I've given some thought over the years to whatever it is, goes on in their heads. But she thought... what, exactly? I suspected she'd been about to say most women had been with a man at some point in their lives. And that's true but so what? We weren't talking generalities here, we'd been speaking rather specifically. As specifically as either of us had been willing, anyway. She wasn't a fool and knew full well, if only in theory, that you didn't need a man to enjoy yourself; I never stuck around for the rest if that old saw came up, can't be arsed. Totally disingenuous. Pisses me off, if you want to know the truth. In this day and age? get real. Because if you don't know what two women do in bed, well then, that's why God gave you an imagination, isn't it. No, I think either they draw a complete and perfect blank before the unthinkable—or see it all too well, and somehow blame you for that too, find a way to make it your doing. So if they actually say something quite that stupid, they're just taking the piss, aren't worth even the bother of a reply. But Helen Stewart wasn't shallow and she certainly wasn't malicious—I'd've never given her the time if so. She was honest enough to stop herself asking whatever had been in her head because she knew—she
knew it would have been, would have to be more personal than anything that had come before. Whatever the hell it was. She'd tiptoed onto the ice and been brought up short: maybe it was thinner than she'd assumed, out here in No Man's Land. So what I said gave her an out that way, too. Ironic as that may be. I was alright with that part of it: after the library, I figured she'd had fair warning. If she still wanted to skate, well, I'd see how I felt about it depending on the weather. Sorted.

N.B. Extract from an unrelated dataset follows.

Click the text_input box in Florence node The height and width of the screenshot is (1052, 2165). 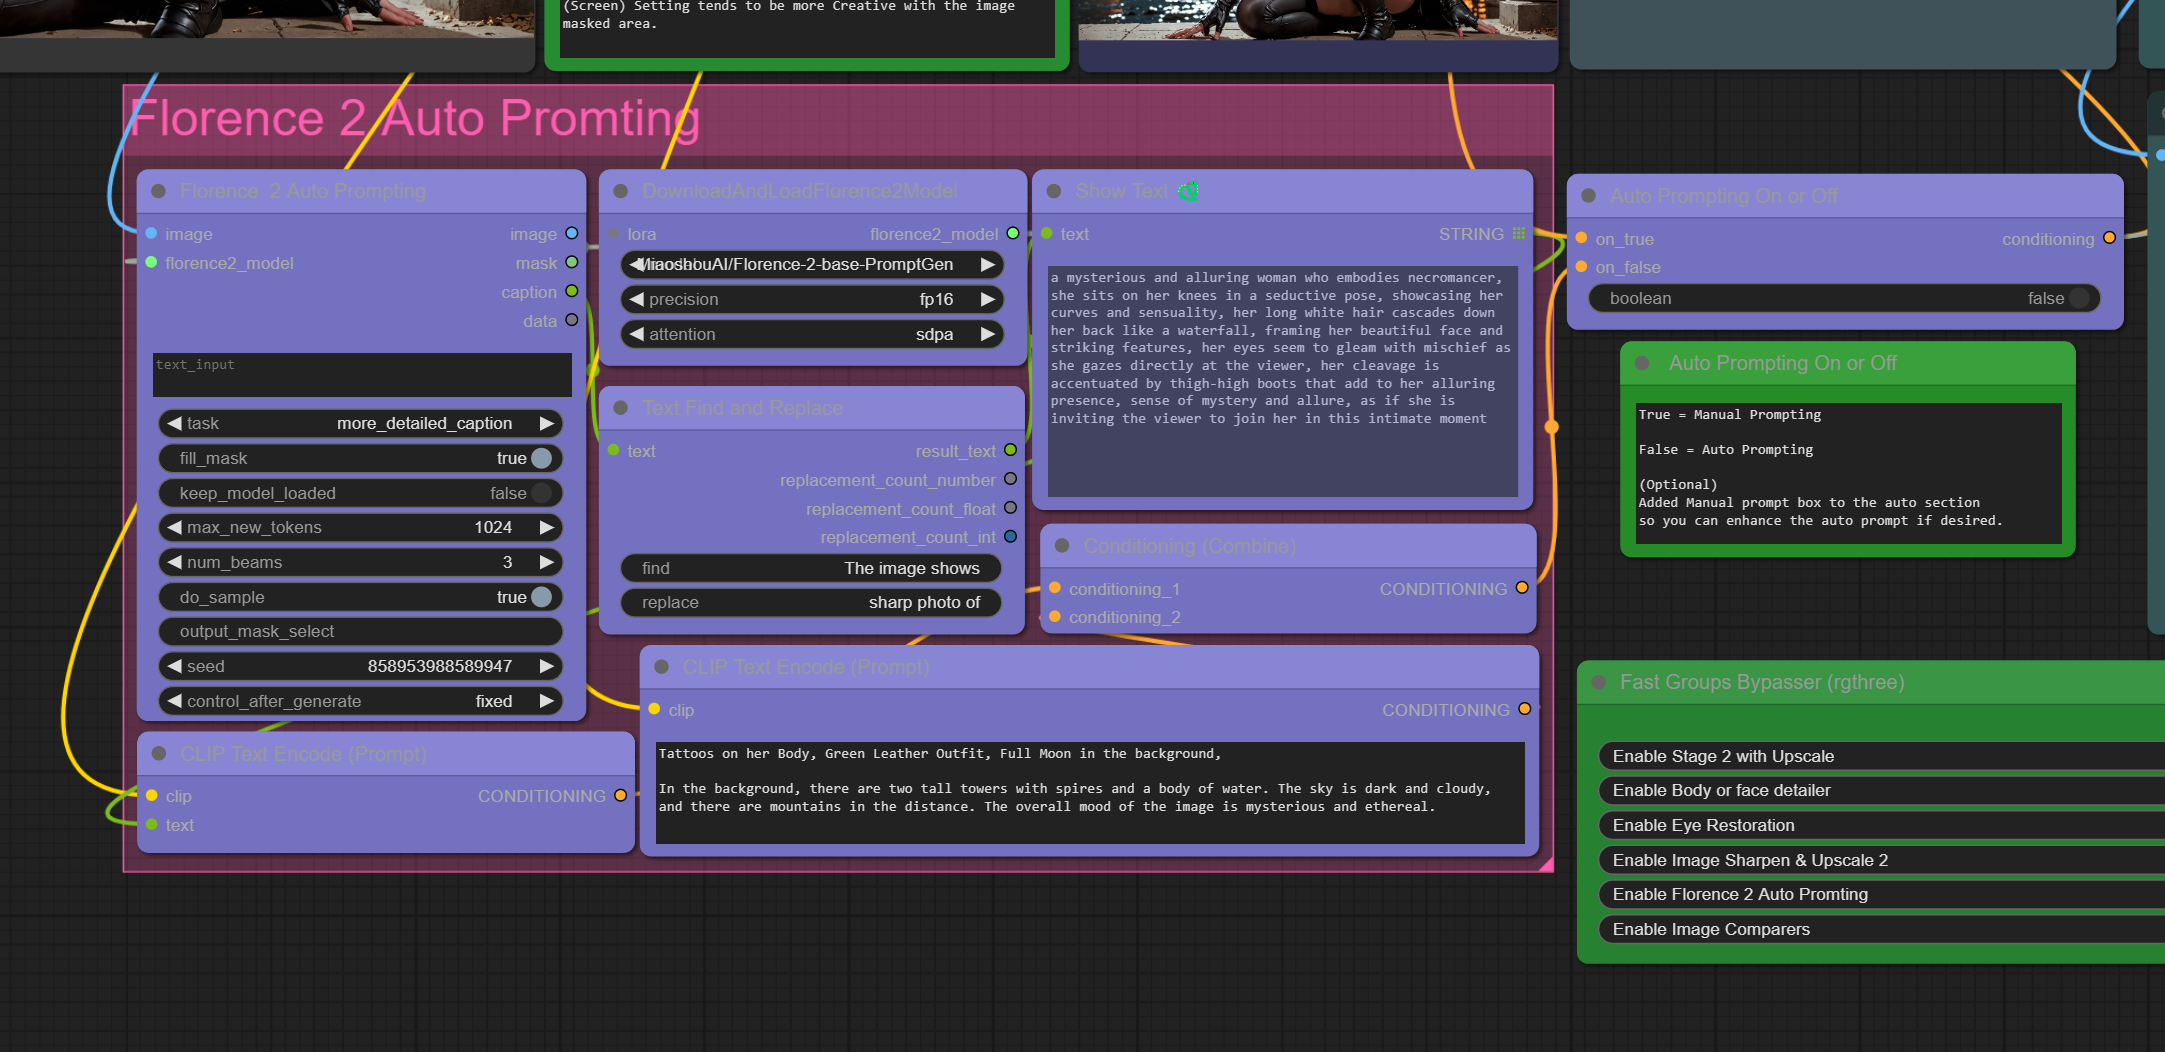(362, 375)
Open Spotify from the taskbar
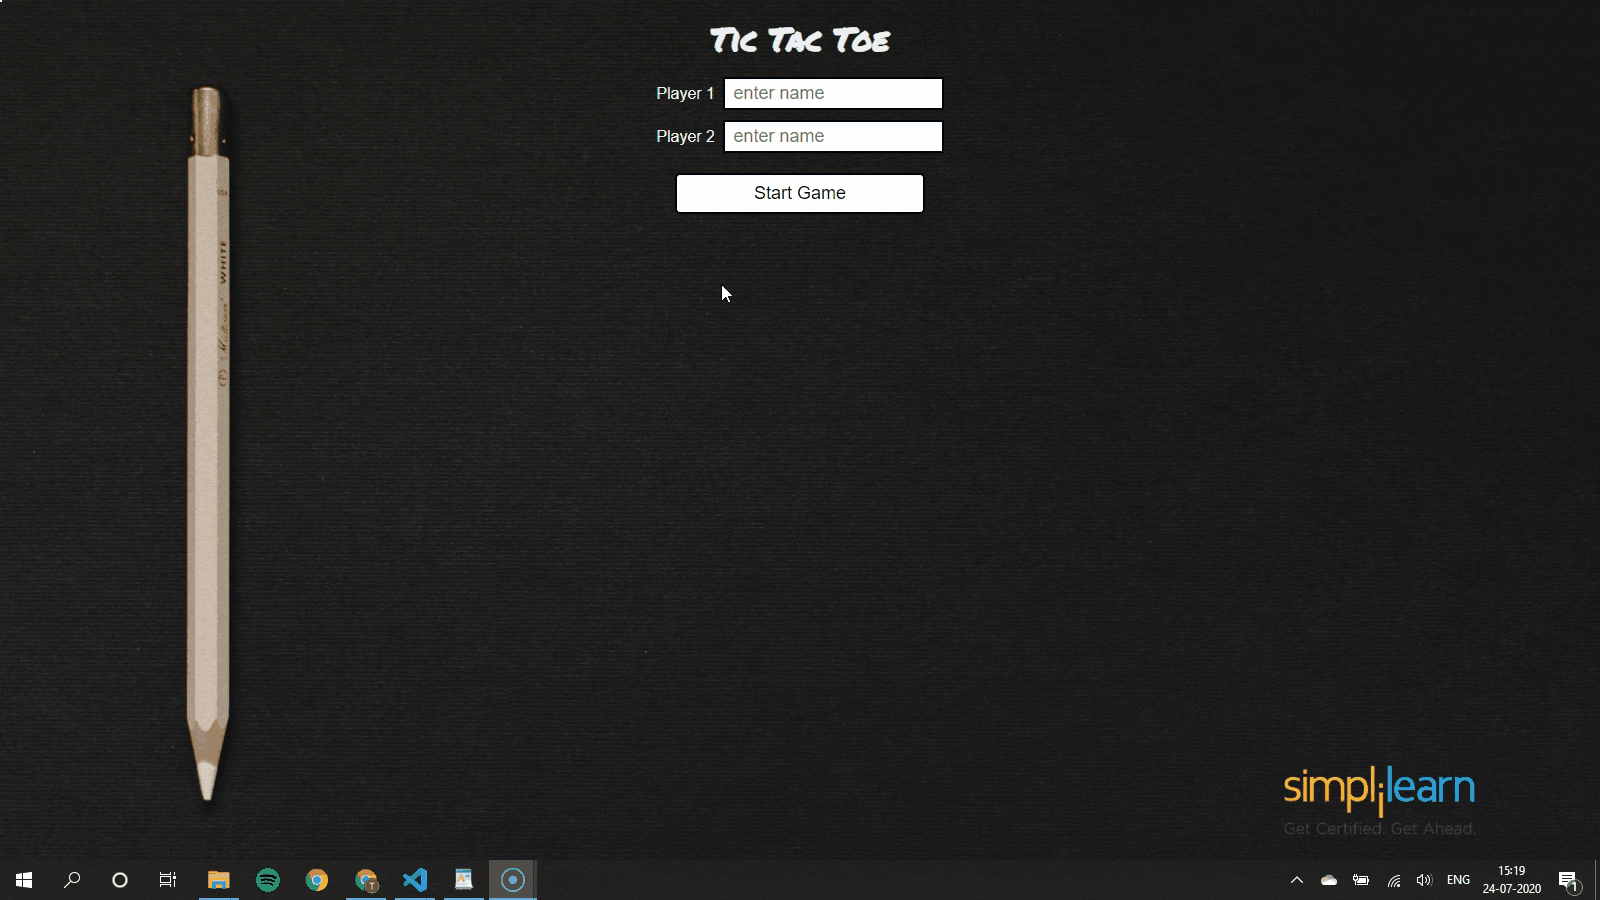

That's what I told myself. But... it had begun to get in the way, this whole business. You can go out on very sheer ice for just so long. If it cracked, as I feared it would—it would have to—I could only hope we'd both rise to the surface, somehow, gasping for breath, and manage to swim to shore.
LahbibLover - December 24, 2007 05:20 AM (GMT)
I don't know what to say about this except it just keeps getting better. You are definitely in Nikki's head and it sounds just like what Nikki would be thinking. You are just outrageously good.
winsor - December 24, 2007 07:42 PM (GMT)
Aha! A new update. Fear not BG3655 I shall post/PM longer review later, but just to say a Merry Christmas and to keep up the great work! :xmas2
NLovesH - December 26, 2007 03:18 PM (GMT)
A penetrating intellectual depth to Nikki's thoughts,very impressive, i also enjoyed the bit you and abzug wrote on the letters between Nikki and Helen.Very precisely and clearly expressed writing.
Patti
BG3655 - December 28, 2007 05:19 AM (GMT)
Update Info: Hi all and thanks for the very kind comments! Bit of a setback, unexpected houseguests and some other things will make the next week or so busy, I'm afraid the update will have to wait past this weekend... possibly until next.
Very sorry, I tried to avoid that but... stuff happens! :blush
Alright, I'm back and thanks all for your patience...!
Further Update Info: Small one after this mid-week, another short one after it next weekend... then back to regular weekly updates!